Short task => List every line of the rows below that contains the string "link", copying each line in full.

[start of Dataset extract]

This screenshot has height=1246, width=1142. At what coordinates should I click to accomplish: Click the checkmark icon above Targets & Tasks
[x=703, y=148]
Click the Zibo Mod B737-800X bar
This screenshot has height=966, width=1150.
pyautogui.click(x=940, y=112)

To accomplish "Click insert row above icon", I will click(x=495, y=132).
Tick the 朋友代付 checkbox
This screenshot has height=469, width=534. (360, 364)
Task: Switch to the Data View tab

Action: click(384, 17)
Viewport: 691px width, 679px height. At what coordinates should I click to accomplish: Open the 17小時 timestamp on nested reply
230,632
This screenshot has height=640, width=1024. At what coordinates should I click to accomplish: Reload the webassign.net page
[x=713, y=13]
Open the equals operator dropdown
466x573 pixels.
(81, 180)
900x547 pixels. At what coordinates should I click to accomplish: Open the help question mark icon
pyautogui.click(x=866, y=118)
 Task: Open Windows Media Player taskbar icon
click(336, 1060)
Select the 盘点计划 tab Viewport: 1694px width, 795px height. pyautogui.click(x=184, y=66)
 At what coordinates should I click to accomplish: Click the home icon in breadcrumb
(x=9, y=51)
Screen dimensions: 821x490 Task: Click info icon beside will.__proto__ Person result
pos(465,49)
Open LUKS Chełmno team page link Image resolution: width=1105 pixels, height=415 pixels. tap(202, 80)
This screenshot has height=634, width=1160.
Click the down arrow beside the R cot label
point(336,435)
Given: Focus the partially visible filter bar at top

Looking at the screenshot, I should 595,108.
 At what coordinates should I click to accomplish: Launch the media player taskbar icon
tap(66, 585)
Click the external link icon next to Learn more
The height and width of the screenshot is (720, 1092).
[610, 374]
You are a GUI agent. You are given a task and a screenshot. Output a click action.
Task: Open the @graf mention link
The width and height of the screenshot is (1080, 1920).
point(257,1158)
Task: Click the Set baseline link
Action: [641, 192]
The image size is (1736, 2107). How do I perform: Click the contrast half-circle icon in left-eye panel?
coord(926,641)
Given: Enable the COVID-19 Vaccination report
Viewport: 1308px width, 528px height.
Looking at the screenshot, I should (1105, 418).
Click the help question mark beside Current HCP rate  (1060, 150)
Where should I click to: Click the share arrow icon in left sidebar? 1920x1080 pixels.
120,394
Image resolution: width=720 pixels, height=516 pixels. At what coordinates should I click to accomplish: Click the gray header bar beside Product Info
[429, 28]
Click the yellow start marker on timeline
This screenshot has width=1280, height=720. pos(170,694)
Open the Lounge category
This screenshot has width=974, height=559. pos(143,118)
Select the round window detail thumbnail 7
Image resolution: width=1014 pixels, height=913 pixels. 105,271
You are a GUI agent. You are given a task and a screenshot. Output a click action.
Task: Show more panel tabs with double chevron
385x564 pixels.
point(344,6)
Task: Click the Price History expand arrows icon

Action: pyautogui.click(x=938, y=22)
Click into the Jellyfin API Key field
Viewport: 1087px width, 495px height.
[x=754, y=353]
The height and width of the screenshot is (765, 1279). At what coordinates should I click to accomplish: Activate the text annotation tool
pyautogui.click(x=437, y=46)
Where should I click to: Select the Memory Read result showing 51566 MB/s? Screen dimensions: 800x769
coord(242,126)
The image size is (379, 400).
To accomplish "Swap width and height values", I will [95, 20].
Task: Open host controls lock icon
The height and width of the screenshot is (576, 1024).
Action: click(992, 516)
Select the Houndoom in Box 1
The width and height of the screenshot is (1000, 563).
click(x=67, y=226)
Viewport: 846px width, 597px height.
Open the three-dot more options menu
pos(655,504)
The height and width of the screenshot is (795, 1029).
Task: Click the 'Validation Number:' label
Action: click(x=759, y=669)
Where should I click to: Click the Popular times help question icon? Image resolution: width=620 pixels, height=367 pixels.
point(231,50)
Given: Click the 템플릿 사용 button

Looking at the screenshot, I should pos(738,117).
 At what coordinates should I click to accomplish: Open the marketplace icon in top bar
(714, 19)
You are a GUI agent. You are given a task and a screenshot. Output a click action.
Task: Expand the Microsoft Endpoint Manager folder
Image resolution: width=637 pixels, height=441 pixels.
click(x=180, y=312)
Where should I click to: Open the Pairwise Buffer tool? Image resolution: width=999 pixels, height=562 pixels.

[end of Dataset extract]

Full answer =>
Open LUKS Chełmno team page link Image resolution: width=1105 pixels, height=415 pixels. tap(202, 80)
Click the external link icon next to Learn more
Task: Open the @graf mention link
Task: Click the Set baseline link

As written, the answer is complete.